To understand this opening of the Gospel of John, this critical piece of our faith, we need to examine four metaphors, three of which are in this passage and one of which is not. We will begin with the metaphor that is not here and that is the metaphor of the way. The “way” is used throughout the scriptures, from the beginning to the end, from the journeys of Abraham, to the Book of Acts where the church is called “the Way.” It is used to describe the reality that the God of Abraham, Isaac, Jacob, Moses, the Prophets, Jesus, and Paul has laid out before us as a way of life; a manner of living that will lead us to life in all its fullness. Think about the way as our life’s journeys, including the choices and decisions we make. That “way” is supposed to be informed by the second metaphor we will take up, which is the life, or as we read, “What has come into the world was life, and the life was the light of all people.”

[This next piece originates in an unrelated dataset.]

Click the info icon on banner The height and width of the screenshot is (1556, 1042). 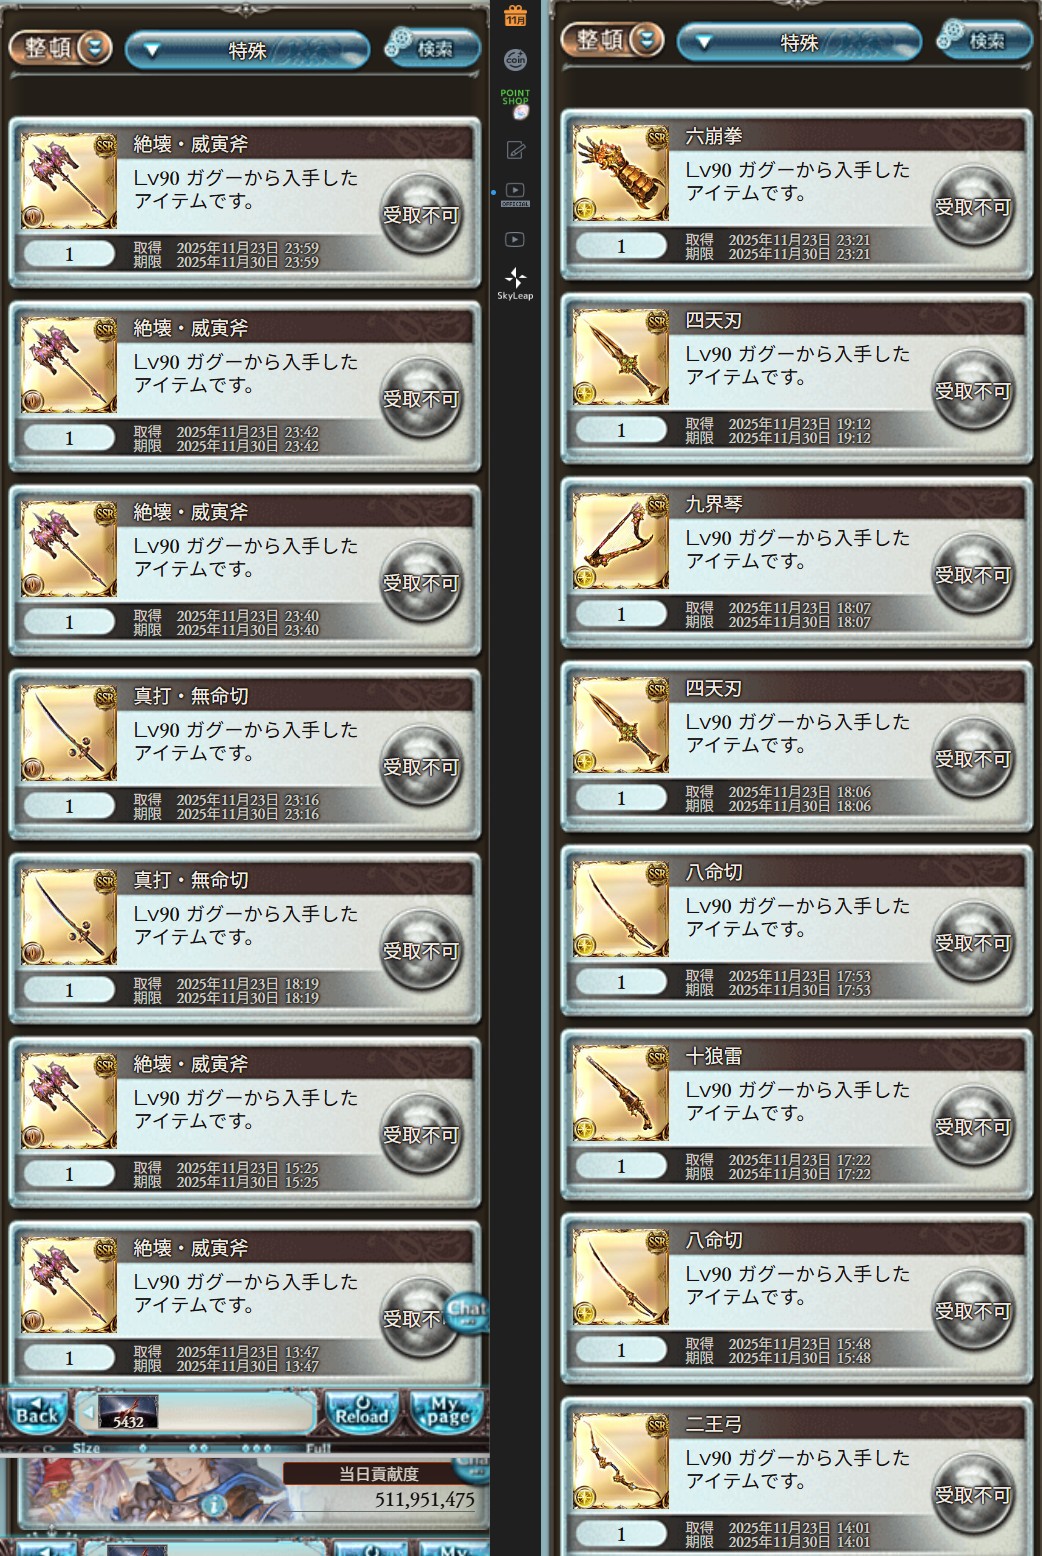pos(212,1505)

Life within Judaism meant more than simply breathing in and out. It meant life in all its richness and abundance. It meant a life of abundance, and grace, and sharing; a life without violence; a life of loving God and neighbor. Take a second and imagine what your ideal life would look like. Chances are it is filled with peace, fellowship, abundance, friendship, and community. These words are all richly wrapped up in the metaphor of the life as it is used throughout the scriptures. So those two metaphors, the way and life, show us what God desires for us, for all human beings. God desires that we all have that rich abundant life and the manner in which we are to find it is to follow in the way. But the question has always been, whether it is in the Hebrew/Jewish community or within the Christian community, how do we find our way to that life? The reason we ask that is that so often we live in darkness, which is the next metaphor.
Darkness in the scriptures is the inability to see the way that leads to the life. Let’s take a moment to dig into this metaphor of the darkness. Have you ever been somewhere that is really, really dark? It may be your bedroom at night, or a closet with the light off, or a night in which there is no moonlight or starlight. The danger of the dark is that we can lose our way, we can wander off the path, we can find ourselves in a ditch, or falling off a cliff, or in the presence of animals that may harm us. The dark is the place in which people can secretly meet and plan and scheme. The dark is the place in which, if we live in it, we will lose our way. We will wander off the path. We will not find the life that God wants us to possess. The trouble is that the world is filled with darkness and with those who whisper to us that we should leave the way of God in Christ. The struggle for the community of faith has always been that if we want to attain this abundant life by walking in God’s path, how do we be sure that we are staying on the way? The answer is that we look for a light that will illumine our path.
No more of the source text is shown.